For those who track calories in myfitnesspal via another service, you may already have a good idea of what alcohol is doing to your diet. One of the sneakiest things about it though is so few of us actually drink it in standard serving sizes.
How many of you can tell me how much wine is in a standard serving? It’s easy to think, “A standard serving of liquid is 8oz. because that’s a cup.” Not only is this misconception prevalent, the serving sizes for wine on myfitnesspal run the gamut. It seems very few people really understand what a serving of wine (or other booze) looks like.
In reality, a standard serving of wine is 5 oz. That’s it people, just a little over half of what you want in a serving of water.
What about beer? Well that all depends on the type. We know that craft beers pack a bit more of a punch when it comes to ABV (alcohol by volume), but that also means a serving is smaller. A standard serving of a non-craft beer is 12oz., but for the beers with higher alcohol concentrations (also known as malt liquor) a standard serving is 8-9oz. Think about that for a second, how many times have you ordered craft beer and gotten it in an 8-9 oz. serving? My guess is never.
Mixed drinks? How many times have you heard someone say about a mixed drink, “I can’t even taste the alcohol in this!”? That’s probably a good indication there’s only a standard serving in there. A standard serving of hard liquor (spirits) is 1.5 oz., at least for 80-proof spirits. For those with higher alcohol content, make that 1 oz. in a serving.
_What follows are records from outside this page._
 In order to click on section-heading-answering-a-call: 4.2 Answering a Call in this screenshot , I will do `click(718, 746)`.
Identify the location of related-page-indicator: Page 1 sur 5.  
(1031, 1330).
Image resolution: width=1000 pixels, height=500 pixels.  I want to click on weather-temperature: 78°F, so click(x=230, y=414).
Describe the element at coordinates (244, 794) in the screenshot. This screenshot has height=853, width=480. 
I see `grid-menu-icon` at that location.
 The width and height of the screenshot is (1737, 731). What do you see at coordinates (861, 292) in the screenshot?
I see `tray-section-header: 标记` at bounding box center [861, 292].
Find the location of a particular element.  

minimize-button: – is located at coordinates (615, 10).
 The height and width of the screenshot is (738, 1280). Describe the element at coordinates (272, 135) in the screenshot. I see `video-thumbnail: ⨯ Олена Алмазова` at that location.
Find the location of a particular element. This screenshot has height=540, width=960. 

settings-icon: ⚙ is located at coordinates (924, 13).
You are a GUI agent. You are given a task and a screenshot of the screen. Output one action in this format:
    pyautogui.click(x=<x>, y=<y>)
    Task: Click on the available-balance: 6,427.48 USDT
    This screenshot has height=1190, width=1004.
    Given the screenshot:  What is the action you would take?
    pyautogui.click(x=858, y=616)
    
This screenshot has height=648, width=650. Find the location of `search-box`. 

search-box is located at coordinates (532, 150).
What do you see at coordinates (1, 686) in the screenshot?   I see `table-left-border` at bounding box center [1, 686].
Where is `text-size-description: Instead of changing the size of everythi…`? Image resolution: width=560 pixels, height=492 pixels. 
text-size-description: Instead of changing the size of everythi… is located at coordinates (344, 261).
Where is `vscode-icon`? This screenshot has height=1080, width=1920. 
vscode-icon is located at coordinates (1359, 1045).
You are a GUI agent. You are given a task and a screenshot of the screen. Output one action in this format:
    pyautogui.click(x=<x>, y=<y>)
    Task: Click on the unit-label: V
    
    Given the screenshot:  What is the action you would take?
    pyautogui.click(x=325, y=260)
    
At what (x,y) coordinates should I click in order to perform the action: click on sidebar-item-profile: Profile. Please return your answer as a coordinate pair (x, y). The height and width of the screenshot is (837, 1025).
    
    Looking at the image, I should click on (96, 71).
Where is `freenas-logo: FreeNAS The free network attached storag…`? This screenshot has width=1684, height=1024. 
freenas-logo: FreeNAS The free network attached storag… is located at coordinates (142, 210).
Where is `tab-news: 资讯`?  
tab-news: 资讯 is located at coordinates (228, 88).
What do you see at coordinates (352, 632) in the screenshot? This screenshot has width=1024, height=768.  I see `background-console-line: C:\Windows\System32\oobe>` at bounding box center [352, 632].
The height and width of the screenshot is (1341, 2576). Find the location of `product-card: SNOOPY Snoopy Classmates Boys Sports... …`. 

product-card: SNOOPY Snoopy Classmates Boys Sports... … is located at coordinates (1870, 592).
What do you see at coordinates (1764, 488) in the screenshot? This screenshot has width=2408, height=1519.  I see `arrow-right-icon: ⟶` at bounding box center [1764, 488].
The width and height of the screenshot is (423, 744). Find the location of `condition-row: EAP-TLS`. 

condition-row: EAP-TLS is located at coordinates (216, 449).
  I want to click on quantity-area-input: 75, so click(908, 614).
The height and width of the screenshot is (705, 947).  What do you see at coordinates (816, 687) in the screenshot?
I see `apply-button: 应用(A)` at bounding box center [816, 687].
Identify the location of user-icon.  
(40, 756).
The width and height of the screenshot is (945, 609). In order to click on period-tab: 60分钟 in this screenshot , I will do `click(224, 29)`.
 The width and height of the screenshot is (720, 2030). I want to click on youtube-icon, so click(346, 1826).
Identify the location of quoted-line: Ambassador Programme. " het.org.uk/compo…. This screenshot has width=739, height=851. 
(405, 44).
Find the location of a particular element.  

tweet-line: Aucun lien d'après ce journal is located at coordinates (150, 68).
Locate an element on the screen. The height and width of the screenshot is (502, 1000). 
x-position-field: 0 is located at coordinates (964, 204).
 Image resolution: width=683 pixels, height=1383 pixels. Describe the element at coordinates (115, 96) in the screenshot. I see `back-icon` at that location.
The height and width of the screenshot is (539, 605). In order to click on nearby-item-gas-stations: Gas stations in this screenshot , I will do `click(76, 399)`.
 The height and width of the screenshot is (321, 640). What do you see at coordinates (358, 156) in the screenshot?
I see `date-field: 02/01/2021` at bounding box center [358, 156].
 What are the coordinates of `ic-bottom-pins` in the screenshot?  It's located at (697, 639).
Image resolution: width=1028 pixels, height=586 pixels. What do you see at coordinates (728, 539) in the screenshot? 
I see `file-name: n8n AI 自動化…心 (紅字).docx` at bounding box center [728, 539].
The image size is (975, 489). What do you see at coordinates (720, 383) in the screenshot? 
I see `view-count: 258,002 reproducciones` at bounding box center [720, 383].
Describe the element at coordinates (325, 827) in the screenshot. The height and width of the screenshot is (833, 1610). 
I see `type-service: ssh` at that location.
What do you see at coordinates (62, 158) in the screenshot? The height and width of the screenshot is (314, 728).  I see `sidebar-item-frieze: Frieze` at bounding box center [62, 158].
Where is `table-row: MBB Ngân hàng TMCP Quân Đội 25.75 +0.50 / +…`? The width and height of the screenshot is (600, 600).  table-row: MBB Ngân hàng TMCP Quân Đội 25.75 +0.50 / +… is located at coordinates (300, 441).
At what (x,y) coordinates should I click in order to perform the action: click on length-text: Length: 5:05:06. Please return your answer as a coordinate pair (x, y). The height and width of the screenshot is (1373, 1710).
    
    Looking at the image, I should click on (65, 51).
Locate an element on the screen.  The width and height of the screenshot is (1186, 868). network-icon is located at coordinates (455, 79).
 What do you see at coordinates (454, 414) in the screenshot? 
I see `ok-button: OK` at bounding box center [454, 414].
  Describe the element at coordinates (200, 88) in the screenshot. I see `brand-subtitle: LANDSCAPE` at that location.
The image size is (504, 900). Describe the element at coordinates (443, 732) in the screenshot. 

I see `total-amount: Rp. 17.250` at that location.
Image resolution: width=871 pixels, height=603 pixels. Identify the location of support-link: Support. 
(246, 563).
Now we all know that alcohol is not exactly calorie free, but how many of us stop to consider what that single glass of wine at dinner every night (or even just on the weekends) is doing to our weight loss (or maintenance) efforts?
A standard drink (let’s not even get into sugary mixers at this point, we’re talking beer, wine, and shots of liquor) has between 100-140 calories, which will obviously vary depending on type. If you have a glass of wine each night with dinner, you’re looking at an extra 980 calories per week. That’s 3,920 calories each month! As many of us know there are 3,500 calories in a pound. This means that if your exercise and food habits stay the same, but you have a glass of wine each night, you could be packing on more than a pound a month! That’s more calories than you would get from eating a several burgers in a month.
This isn’t to say you can never have a glass of wine with a meal or a beer while you watch football, but be mindful of what you’re putting into your body. Even if you cut soda out of your diet years ago, you may be taking in much more sugar and calories than you realize, especially when it is so rare to have a drink in a standard size.
So drink up, if you must, but pay attention to what you’re drinking and how much. You may find that it really isn’t worth it to have that second glass after all.